Who wouldn’t want this life? At Banff Trail Riders, that is the life of our 300+ horses each year.
Live on a Ranch for Six Months
At the end of the summer season, we transport the horses to our full-section of land (640 acres) where they get their shoes taken off and roam free in the wide-open Alberta foothills. While they’re out here, they get care and attention under the watchful eyes of the lead backcountry wrangler who is in charge of the herd during the winter, and the horses know him well.
They also know the sound of the tractor every day – with the sound of the tractor and Mitch riding behind the wheel. That’s equal to the dinner bell ringing and all 300+ horses come charging towards the hay. Approximately 800 1,200 lbs hay bales per year, in case you were wondering. Mitch does more than just put dinner on the table for his animals – he is the guy that fixes the fence when a moose has taken it down, he’s the guy that comforts the horse and gets it the care it needs when it’s had an accident (think of it like kids on a playground – once and a while, someone gets hurt), and he’s the guy that makes sure the shelves are stocked with the supplies needed make this operation run.
Spring Health Check
Horses shedding is an exciting time for us cowboys and cowgirls – it’s a telltale sign that spring is on the way. In late February, the horses start to lose their winter coats as the days get longer and warmer and we start to prepare for the best time of year – the summer season and the move of horses to our stables in Banff National Park.
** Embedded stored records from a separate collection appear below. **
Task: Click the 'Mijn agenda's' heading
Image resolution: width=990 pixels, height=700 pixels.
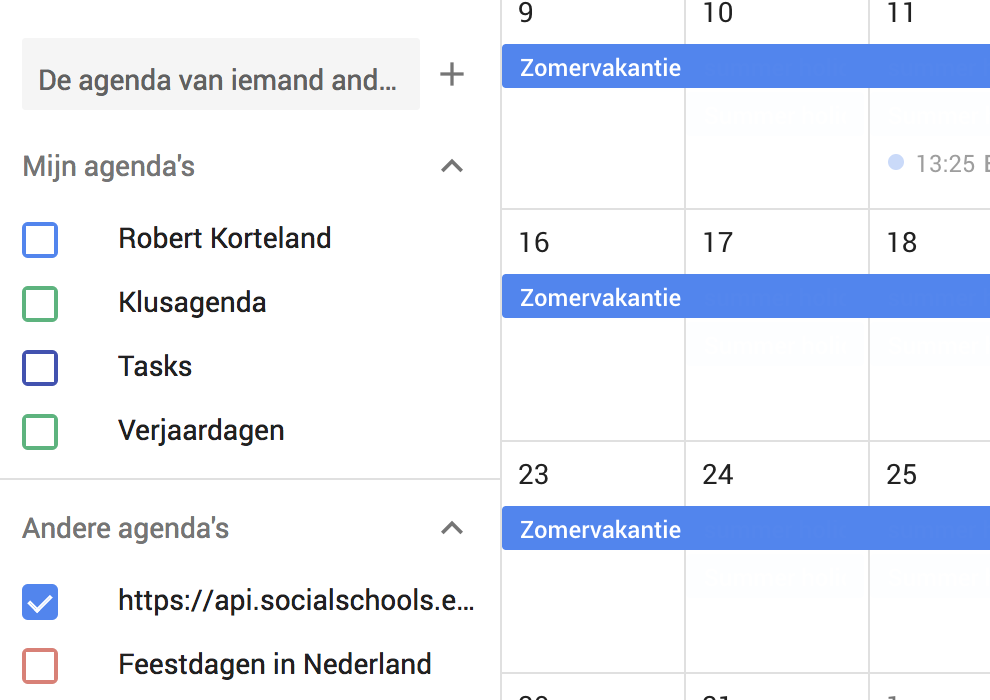Action: point(109,166)
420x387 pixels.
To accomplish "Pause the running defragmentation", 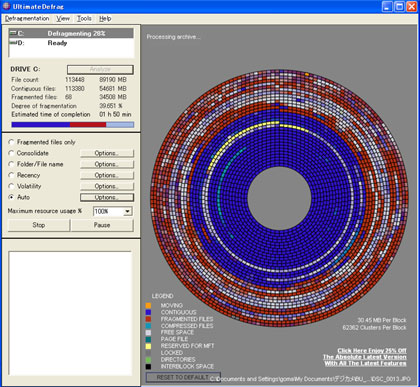I will pos(102,225).
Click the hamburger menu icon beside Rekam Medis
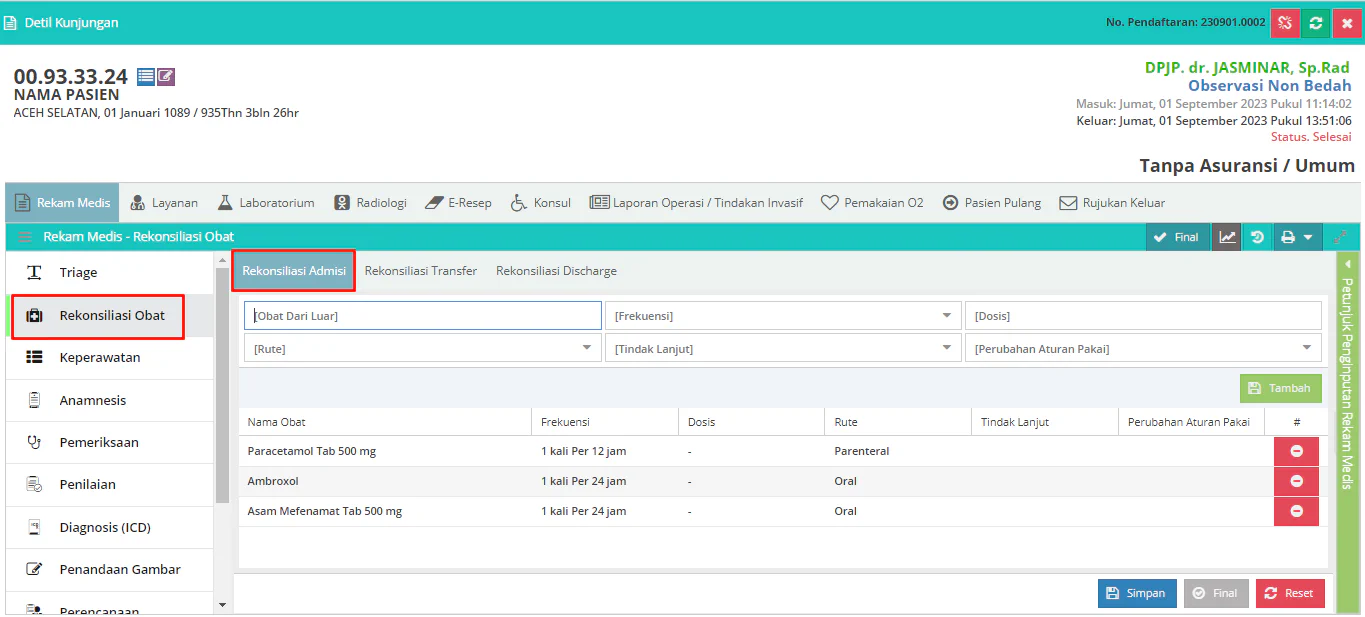The image size is (1365, 617). point(25,237)
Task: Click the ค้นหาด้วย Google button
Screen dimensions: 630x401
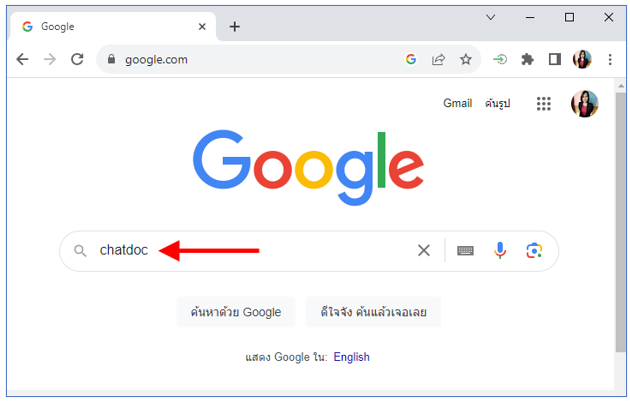Action: (x=236, y=312)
First we must check each horse’s health, trim their hooves and give everyone a good once-over. Much like human fingernails, horses’ hooves grow, and they need to be trimmed back for their health. To assist, we enlist student farriers from the local Olds College every March to come to the ranch and learn from us. Here we give each horse new shoes and individual care and attention to get them in tip-top shape to head back to their office.
Move Back to Banff
Come spring, the excitement gears back up again and the herd is brought back to Banff. Most people dream of having an office in the Rocky Mountains, and that’s the reality for these lucky steeds. We transport our precious cargo of 27 horses at a time (using two horse trailers at a time, one that holds 12 horses, another that holds 15) back to Banff ready for riding season.
After they’re brought to Banff, each horse is fitted with a custom saddle that fits like a glove, providing maximum comfort for the animals. You’ll probably notice a piece of tape on each saddle with the horses’ name on it – this helps us match horse to saddle, but a few of our guides know all 300 horses by name.
Riding Season Begins
Now the horses are ready for duty – whether it be for our Banff horseback vacations with our tent trips and lodge trips, or our Banff horseback rides ranging from 1 hour along the Bow River, to a 3 hours climbing Sulphur Mountain, or the our Cowboy BBQ Cookouts that include a steakfry at our 3 Mile Cabin. Each horse has a personality and fit for different aspects of the business, and we make sure both the horse and our guests are happy.